Pursuing Temporal-Consistent Video Virtual Try-On via Dynamic Pose Interaction¶

Conference: CVPR 2025
arXiv: 2505.16980
Code: None
Area: Image Generation
Keywords: Video Virtual Try-On, Diffusion Models, Pose Interaction, Temporal Consistency, Attention Mechanism

TL;DR¶

This paper proposes DPIDM (Dynamic Pose Interaction Diffusion Models), which injects synchronized human and garment skeleton poses into the denoising network via a pose adapter. A hierarchical attention module is designed to model intra-frame human-garment pose spatial interactions and inter-frame human pose temporal dynamics. Combined with a temporal regulative attention loss to enhance temporal consistency, the method achieves a VFID of 0.506 on the VVT dataset, representing a 60.5% improvement over the SOTA.

Background & Motivation¶

Background: Video Virtual Try-On (VTON) aims to transfer a target garment onto a person in a video. Early GAN-based methods (e.g., CP-VTON, ClothFormer) utilize a two-stage "warp-and-blend" paradigm, which is limited by the accuracy of deformation estimation. Recent diffusion model-based methods (e.g., TunnelTry-on, ViViD, GPD-VVTO) leverage the generative capabilities of pretrained text-to-image models. They extract detailed garment features via a reference U-Net and incorporate temporal attention layers to enhance inter-frame consistency.

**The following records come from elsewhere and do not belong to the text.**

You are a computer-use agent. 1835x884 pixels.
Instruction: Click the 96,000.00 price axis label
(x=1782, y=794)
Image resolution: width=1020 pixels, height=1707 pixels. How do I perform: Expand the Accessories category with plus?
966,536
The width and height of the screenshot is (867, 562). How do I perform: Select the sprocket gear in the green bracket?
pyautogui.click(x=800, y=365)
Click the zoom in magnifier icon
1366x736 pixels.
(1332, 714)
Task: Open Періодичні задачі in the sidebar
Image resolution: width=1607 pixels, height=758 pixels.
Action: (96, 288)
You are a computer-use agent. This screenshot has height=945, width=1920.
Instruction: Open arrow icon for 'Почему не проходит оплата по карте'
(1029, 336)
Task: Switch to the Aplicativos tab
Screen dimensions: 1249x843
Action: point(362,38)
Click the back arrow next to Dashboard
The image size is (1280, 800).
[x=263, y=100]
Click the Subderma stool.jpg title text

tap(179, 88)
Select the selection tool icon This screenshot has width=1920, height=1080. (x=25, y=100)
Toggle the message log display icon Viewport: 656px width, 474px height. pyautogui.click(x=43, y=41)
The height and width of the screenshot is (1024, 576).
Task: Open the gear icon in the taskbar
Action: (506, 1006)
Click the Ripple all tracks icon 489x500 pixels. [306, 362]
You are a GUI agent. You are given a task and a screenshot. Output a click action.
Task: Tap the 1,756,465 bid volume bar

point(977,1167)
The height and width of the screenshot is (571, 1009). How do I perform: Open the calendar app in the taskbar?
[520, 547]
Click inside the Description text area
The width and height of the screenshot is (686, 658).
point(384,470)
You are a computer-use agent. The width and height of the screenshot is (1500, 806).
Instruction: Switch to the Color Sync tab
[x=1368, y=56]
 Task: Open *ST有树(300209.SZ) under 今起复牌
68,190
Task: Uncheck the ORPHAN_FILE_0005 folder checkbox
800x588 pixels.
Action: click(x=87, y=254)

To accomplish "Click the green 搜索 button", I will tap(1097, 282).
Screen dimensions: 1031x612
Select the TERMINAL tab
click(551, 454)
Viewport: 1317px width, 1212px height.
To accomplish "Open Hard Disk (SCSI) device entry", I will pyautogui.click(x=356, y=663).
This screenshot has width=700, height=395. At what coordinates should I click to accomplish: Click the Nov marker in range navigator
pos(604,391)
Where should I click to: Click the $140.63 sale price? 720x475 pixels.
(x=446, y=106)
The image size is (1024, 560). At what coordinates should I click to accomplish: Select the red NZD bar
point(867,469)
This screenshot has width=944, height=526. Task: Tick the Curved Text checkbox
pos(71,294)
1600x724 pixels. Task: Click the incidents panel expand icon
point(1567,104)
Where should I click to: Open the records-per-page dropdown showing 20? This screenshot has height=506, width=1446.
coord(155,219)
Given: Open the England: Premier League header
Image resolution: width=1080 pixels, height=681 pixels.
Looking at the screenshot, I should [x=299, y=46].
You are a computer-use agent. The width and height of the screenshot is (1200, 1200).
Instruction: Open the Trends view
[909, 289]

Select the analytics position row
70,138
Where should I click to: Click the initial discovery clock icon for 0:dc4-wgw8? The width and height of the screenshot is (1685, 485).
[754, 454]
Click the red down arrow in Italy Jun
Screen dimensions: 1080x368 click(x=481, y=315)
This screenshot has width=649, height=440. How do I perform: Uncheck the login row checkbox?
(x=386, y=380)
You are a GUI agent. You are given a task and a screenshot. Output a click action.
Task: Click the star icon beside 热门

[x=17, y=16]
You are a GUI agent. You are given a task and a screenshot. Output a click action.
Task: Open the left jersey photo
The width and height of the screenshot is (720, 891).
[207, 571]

Limitations of Prior Work: Most existing video try-on methods process videos simply by inserting standard temporal attention after spatial attention, ignoring the critical spatiotemporal pose interaction between the human body and the garment. Specifically: (1) the spatial alignment between the human pose and the garment coverage in each frame (e.g., clothing wrinkles should change with body poses) is neglected; (2) the temporal dynamics of human poses across the entire video (human motion is a continuous sequence of coherent poses) are not adequately modeled. These issues are particularly prominent when the tried-on garment style differs significantly from the original clothing.

Key Challenge: Video try-on must simultaneously satisfy two objectives: (1) garment visual fidelity—the pattern, texture, and color of the clothing must strictly match the reference image; (2) temporal consistency—the garment appearance and body motion across frames must play out smoothly and naturally. Existing methods struggle to balance the two, especially during large-motion sequences.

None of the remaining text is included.